Gym bunnies who spend hours working out in an attempt to shed unwanted flab are wasting their time, research suggests.
The body adapts to higher activity levels - changing metabolism so that fewer calories are burned, the US study indicates.
Researchers measured the daily energy expenditure and activity levels of more than 300 men and women.
Those with moderately active levels – such as a daily walk to work, and a trip to the gym twice a week – were found to burn about 200 calories more per day than those living couch potato lifestyles.
But after a certain threshold – described by scientists as a "sweet spot" – the extra time working up a sweat made no difference to the amount of calories burned.
Experts said it might explain by those who embark on gym routines in a bid to weight loss often see weight loss hit a plateau after a few months.

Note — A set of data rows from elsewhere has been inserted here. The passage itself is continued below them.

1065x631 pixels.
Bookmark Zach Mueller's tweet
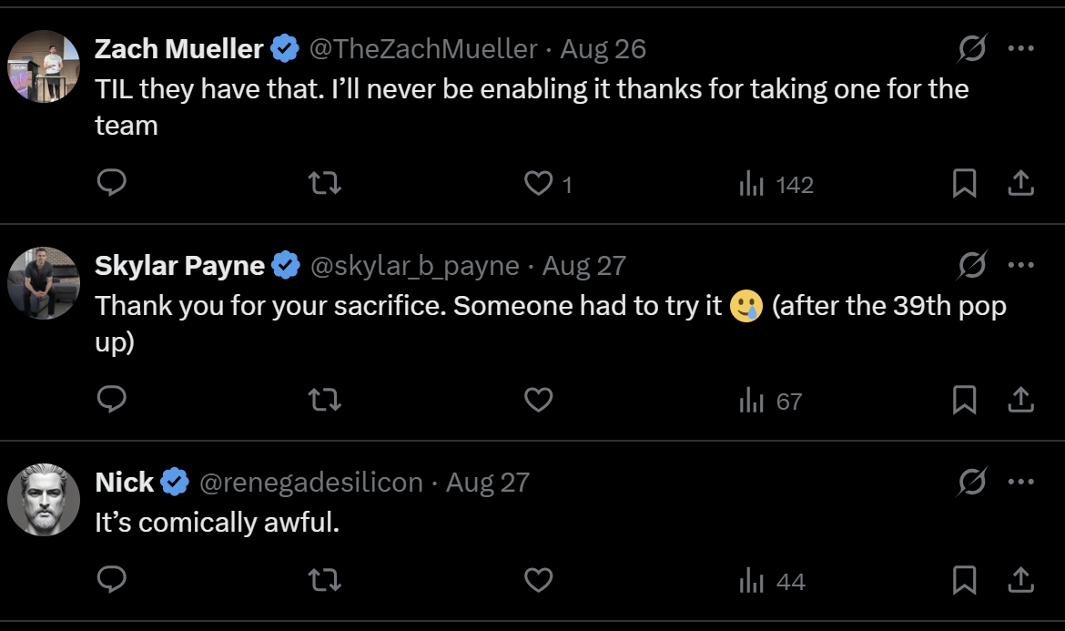[x=964, y=184]
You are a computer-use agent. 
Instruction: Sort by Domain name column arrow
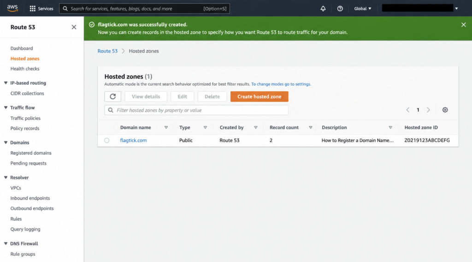pyautogui.click(x=166, y=127)
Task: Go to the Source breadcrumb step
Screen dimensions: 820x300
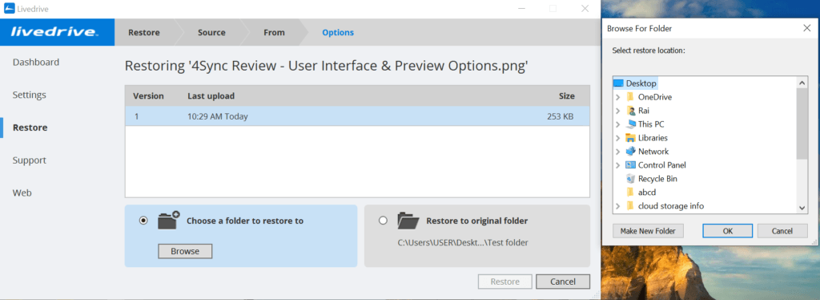Action: pos(211,32)
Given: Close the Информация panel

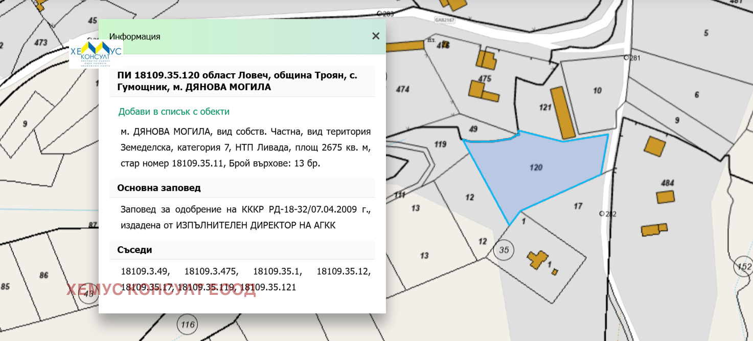Looking at the screenshot, I should pos(376,36).

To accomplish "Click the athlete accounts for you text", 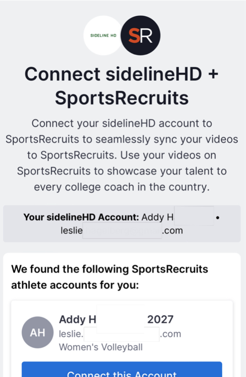I will coord(75,285).
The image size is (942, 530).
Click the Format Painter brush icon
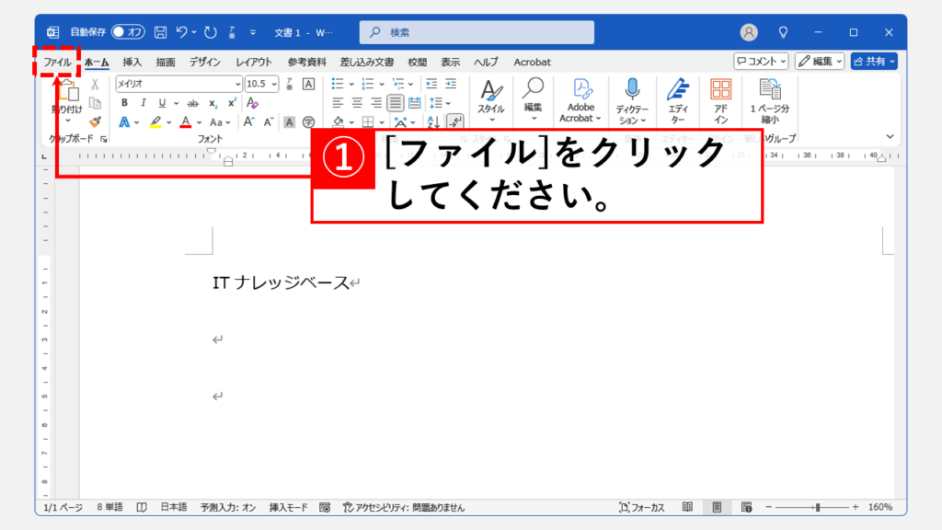95,121

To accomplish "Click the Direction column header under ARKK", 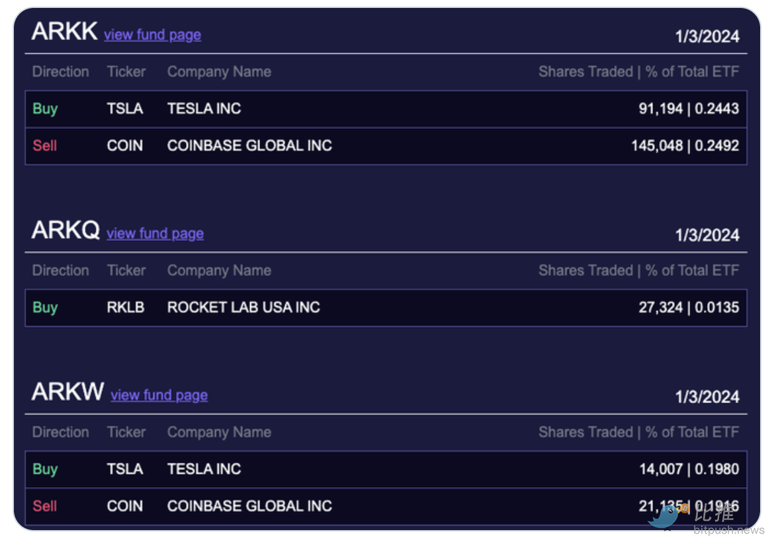I will 60,71.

Lead scientist Dr Herman Pontzer, from the City University of New York, said the findings showed that exercise alone was not enough to prevent or reverse weight gain.
He said he decided to explore the link between activity and energy expenditure after working among a community of traditional hunter-gatherers in northern Tanzania.

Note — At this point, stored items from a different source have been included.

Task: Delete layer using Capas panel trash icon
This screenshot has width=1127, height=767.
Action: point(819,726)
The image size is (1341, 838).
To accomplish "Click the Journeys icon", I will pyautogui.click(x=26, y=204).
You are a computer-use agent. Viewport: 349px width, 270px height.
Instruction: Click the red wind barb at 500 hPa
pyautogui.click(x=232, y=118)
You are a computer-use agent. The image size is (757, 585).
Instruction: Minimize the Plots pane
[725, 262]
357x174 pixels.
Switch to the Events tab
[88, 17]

He said: "The Hadza are incredibly active, walking long distances each day and doing a lot of hard physical work as part of their everyday life.
"Despite these high activity levels, we found that they had similar daily energy expenditures to people living more sedentary, modernised lifestyles in the United States and Europe. That was a real surprise."
The study measured the activity and food consumption of more than 300 men and women over a week.
Those with moderate activity levels were found to expend the most calories.
Dr Pontzer said such lifestyles might involve walking or cycling to work, taking the stairs rather than the lift, and a couple of bursts of exercise, such as gym trips, during a week.
But doing more than that made no difference.
"The most physically active people expended the same amount of calories each day as people who were only moderately active," said Dr Pontzer.
The findings, published in the journal Current Biology, reinforce the message that you cannot duck the importance of diet when trying to lose weight, scientists said.
However, they stressed that exercise had a host of benefits for maintaining health.
Dr Pontzer said: "There is tons of evidence that exercise is important for keeping our bodies and minds healthy, and this work does nothing to change that message.
"What our work adds is that we also need to focus on diet, particularly when it comes to managing our weight and preventing or reversing unhealthy weight gain."